_INSTRUCTIONS TO FOLLOW_
Reproduce the records below word for word, keeping every line from the first to the last.

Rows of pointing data
'''

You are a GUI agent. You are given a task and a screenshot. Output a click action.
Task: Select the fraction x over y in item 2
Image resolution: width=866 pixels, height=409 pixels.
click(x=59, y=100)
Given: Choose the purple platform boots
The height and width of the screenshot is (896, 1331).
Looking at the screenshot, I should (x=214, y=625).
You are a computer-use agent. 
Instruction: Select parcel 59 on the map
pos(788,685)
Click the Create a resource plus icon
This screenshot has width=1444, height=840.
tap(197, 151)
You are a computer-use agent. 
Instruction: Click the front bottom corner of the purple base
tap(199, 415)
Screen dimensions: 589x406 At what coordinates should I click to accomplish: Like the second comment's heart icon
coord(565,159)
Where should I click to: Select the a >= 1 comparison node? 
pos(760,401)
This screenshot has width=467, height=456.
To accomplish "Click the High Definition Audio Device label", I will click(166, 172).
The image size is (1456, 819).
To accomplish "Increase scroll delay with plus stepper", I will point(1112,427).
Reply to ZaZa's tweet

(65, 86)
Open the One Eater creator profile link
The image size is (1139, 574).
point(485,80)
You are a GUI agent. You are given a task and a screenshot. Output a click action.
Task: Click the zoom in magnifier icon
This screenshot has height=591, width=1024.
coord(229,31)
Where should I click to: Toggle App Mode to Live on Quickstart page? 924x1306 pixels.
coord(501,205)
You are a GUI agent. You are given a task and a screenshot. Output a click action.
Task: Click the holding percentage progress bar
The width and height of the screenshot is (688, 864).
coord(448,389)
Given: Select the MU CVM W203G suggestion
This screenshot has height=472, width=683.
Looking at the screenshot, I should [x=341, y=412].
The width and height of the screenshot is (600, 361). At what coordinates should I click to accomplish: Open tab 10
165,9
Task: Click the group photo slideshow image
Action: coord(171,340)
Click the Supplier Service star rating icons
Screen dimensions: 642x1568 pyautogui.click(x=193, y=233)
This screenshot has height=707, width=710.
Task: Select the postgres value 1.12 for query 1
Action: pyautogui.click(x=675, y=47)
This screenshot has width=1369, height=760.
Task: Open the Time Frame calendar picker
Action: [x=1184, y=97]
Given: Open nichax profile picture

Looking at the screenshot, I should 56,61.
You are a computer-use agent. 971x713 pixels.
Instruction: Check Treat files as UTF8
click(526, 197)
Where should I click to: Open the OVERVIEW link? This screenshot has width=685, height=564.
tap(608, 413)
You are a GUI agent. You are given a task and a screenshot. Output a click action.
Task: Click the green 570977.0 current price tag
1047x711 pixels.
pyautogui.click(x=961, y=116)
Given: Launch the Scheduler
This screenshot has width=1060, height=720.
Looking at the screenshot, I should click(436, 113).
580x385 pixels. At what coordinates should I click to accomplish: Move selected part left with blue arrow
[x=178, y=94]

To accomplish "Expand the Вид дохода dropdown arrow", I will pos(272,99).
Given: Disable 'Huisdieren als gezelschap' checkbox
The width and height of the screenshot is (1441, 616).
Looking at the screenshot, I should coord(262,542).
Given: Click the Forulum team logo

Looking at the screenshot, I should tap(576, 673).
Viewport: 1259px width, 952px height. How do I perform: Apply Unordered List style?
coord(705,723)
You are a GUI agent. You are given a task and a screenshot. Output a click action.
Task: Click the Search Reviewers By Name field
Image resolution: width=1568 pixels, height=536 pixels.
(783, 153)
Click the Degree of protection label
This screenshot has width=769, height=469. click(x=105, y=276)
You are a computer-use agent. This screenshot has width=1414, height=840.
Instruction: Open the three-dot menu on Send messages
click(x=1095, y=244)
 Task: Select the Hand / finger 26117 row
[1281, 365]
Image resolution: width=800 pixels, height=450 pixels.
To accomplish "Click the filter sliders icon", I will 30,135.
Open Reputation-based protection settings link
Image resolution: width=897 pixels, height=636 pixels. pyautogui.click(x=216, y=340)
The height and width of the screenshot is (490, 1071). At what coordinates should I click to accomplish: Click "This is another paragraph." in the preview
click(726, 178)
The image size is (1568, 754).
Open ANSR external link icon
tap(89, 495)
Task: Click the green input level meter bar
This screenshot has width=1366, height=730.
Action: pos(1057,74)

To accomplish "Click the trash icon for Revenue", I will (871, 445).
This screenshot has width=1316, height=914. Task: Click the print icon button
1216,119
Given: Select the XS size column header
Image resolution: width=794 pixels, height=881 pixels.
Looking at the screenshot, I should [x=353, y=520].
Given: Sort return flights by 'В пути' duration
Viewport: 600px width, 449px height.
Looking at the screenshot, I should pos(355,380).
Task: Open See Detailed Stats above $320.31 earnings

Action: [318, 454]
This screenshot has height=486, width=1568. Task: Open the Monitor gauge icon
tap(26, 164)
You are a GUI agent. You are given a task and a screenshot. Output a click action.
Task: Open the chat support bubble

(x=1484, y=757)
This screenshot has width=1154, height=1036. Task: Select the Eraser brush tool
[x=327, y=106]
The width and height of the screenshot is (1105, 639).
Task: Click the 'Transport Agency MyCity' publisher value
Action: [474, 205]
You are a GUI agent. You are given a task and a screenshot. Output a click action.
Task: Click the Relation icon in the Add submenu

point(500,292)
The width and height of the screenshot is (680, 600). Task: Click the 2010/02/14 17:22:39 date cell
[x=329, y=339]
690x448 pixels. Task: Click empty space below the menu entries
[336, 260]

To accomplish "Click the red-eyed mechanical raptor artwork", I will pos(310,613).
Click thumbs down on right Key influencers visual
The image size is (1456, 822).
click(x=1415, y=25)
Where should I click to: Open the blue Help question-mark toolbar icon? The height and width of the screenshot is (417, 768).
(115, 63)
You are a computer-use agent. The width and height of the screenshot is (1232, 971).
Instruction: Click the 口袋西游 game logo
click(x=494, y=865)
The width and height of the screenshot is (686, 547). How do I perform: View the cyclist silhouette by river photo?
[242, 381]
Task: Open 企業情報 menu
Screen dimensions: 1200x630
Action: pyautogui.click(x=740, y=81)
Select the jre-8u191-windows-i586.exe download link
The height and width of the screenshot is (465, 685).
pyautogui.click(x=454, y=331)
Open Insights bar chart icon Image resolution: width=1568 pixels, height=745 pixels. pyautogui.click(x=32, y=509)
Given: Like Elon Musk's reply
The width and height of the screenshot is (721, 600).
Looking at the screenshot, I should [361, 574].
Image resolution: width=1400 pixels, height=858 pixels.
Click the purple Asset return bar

'''

_EXERCISE SOLUTION_
You are a GUI agent. You are given a task and a screenshot. Output a click action.
Task: Select the fraction x over y in item 2
Image resolution: width=866 pixels, height=409 pixels.
click(x=59, y=100)
Given: Choose the purple platform boots
The height and width of the screenshot is (896, 1331).
Looking at the screenshot, I should (x=214, y=625).
You are a computer-use agent. 
Instruction: Select parcel 59 on the map
pos(788,685)
Click the Create a resource plus icon
This screenshot has width=1444, height=840.
tap(197, 151)
You are a computer-use agent. 
Instruction: Click the front bottom corner of the purple base
tap(199, 415)
Screen dimensions: 589x406 At what coordinates should I click to accomplish: Like the second comment's heart icon
coord(565,159)
Where should I click to: Select the a >= 1 comparison node? 
pos(760,401)
This screenshot has width=467, height=456.
To accomplish "Click the High Definition Audio Device label", I will click(166, 172).
The image size is (1456, 819).
To accomplish "Increase scroll delay with plus stepper", I will point(1112,427).
Reply to ZaZa's tweet

(65, 86)
Open the One Eater creator profile link
The image size is (1139, 574).
point(485,80)
You are a GUI agent. You are given a task and a screenshot. Output a click action.
Task: Click the zoom in magnifier icon
This screenshot has height=591, width=1024.
coord(229,31)
Where should I click to: Toggle App Mode to Live on Quickstart page? 924x1306 pixels.
coord(501,205)
You are a GUI agent. You are given a task and a screenshot. Output a click action.
Task: Click the holding percentage progress bar
The width and height of the screenshot is (688, 864).
coord(448,389)
Given: Select the MU CVM W203G suggestion
This screenshot has height=472, width=683.
Looking at the screenshot, I should [x=341, y=412].
The width and height of the screenshot is (600, 361). At what coordinates should I click to accomplish: Open tab 10
165,9
Task: Click the group photo slideshow image
Action: coord(171,340)
Click the Supplier Service star rating icons
Screen dimensions: 642x1568 pyautogui.click(x=193, y=233)
This screenshot has height=707, width=710.
Task: Select the postgres value 1.12 for query 1
Action: pyautogui.click(x=675, y=47)
This screenshot has width=1369, height=760.
Task: Open the Time Frame calendar picker
Action: [x=1184, y=97]
Given: Open nichax profile picture

Looking at the screenshot, I should 56,61.
You are a computer-use agent. 971x713 pixels.
Instruction: Check Treat files as UTF8
click(526, 197)
Where should I click to: Open the OVERVIEW link? This screenshot has width=685, height=564.
tap(608, 413)
You are a GUI agent. You are given a task and a screenshot. Output a click action.
Task: Click the green 570977.0 current price tag
1047x711 pixels.
pyautogui.click(x=961, y=116)
Given: Launch the Scheduler
This screenshot has width=1060, height=720.
Looking at the screenshot, I should click(436, 113).
580x385 pixels. At what coordinates should I click to accomplish: Move selected part left with blue arrow
[x=178, y=94]

To accomplish "Expand the Вид дохода dropdown arrow", I will pos(272,99).
Given: Disable 'Huisdieren als gezelschap' checkbox
The width and height of the screenshot is (1441, 616).
Looking at the screenshot, I should coord(262,542).
Given: Click the Forulum team logo

Looking at the screenshot, I should tap(576, 673).
Viewport: 1259px width, 952px height. How do I perform: Apply Unordered List style?
coord(705,723)
You are a GUI agent. You are given a task and a screenshot. Output a click action.
Task: Click the Search Reviewers By Name field
Image resolution: width=1568 pixels, height=536 pixels.
(783, 153)
Click the Degree of protection label
This screenshot has width=769, height=469. click(x=105, y=276)
You are a computer-use agent. This screenshot has width=1414, height=840.
Instruction: Open the three-dot menu on Send messages
click(x=1095, y=244)
 Task: Select the Hand / finger 26117 row
[1281, 365]
Image resolution: width=800 pixels, height=450 pixels.
To accomplish "Click the filter sliders icon", I will 30,135.
Open Reputation-based protection settings link
Image resolution: width=897 pixels, height=636 pixels. pyautogui.click(x=216, y=340)
The height and width of the screenshot is (490, 1071). At what coordinates should I click to accomplish: Click "This is another paragraph." in the preview
click(726, 178)
The image size is (1568, 754).
Open ANSR external link icon
tap(89, 495)
Task: Click the green input level meter bar
This screenshot has width=1366, height=730.
Action: pos(1057,74)

To accomplish "Click the trash icon for Revenue", I will (871, 445).
This screenshot has width=1316, height=914. Task: Click the print icon button
1216,119
Given: Select the XS size column header
Image resolution: width=794 pixels, height=881 pixels.
Looking at the screenshot, I should [x=353, y=520].
Given: Sort return flights by 'В пути' duration
Viewport: 600px width, 449px height.
Looking at the screenshot, I should pos(355,380).
Task: Open See Detailed Stats above $320.31 earnings

Action: [318, 454]
This screenshot has height=486, width=1568. Task: Open the Monitor gauge icon
tap(26, 164)
You are a GUI agent. You are given a task and a screenshot. Output a click action.
Task: Open the chat support bubble

(x=1484, y=757)
This screenshot has width=1154, height=1036. Task: Select the Eraser brush tool
[x=327, y=106]
The width and height of the screenshot is (1105, 639).
Task: Click the 'Transport Agency MyCity' publisher value
Action: [474, 205]
You are a GUI agent. You are given a task and a screenshot. Output a click action.
Task: Click the Relation icon in the Add submenu

point(500,292)
The width and height of the screenshot is (680, 600). Task: Click the 2010/02/14 17:22:39 date cell
[x=329, y=339]
690x448 pixels. Task: Click empty space below the menu entries
[336, 260]

To accomplish "Click the red-eyed mechanical raptor artwork", I will pos(310,613).
Click thumbs down on right Key influencers visual
The image size is (1456, 822).
click(x=1415, y=25)
Where should I click to: Open the blue Help question-mark toolbar icon? The height and width of the screenshot is (417, 768).
(115, 63)
You are a computer-use agent. The width and height of the screenshot is (1232, 971).
Instruction: Click the 口袋西游 game logo
click(x=494, y=865)
The width and height of the screenshot is (686, 547). How do I perform: View the cyclist silhouette by river photo?
[242, 381]
Task: Open 企業情報 menu
Screen dimensions: 1200x630
Action: pyautogui.click(x=740, y=81)
Select the jre-8u191-windows-i586.exe download link
The height and width of the screenshot is (465, 685).
pyautogui.click(x=454, y=331)
Open Insights bar chart icon Image resolution: width=1568 pixels, height=745 pixels. pyautogui.click(x=32, y=509)
Given: Like Elon Musk's reply
The width and height of the screenshot is (721, 600).
Looking at the screenshot, I should [361, 574].
Image resolution: width=1400 pixels, height=858 pixels.
Click the purple Asset return bar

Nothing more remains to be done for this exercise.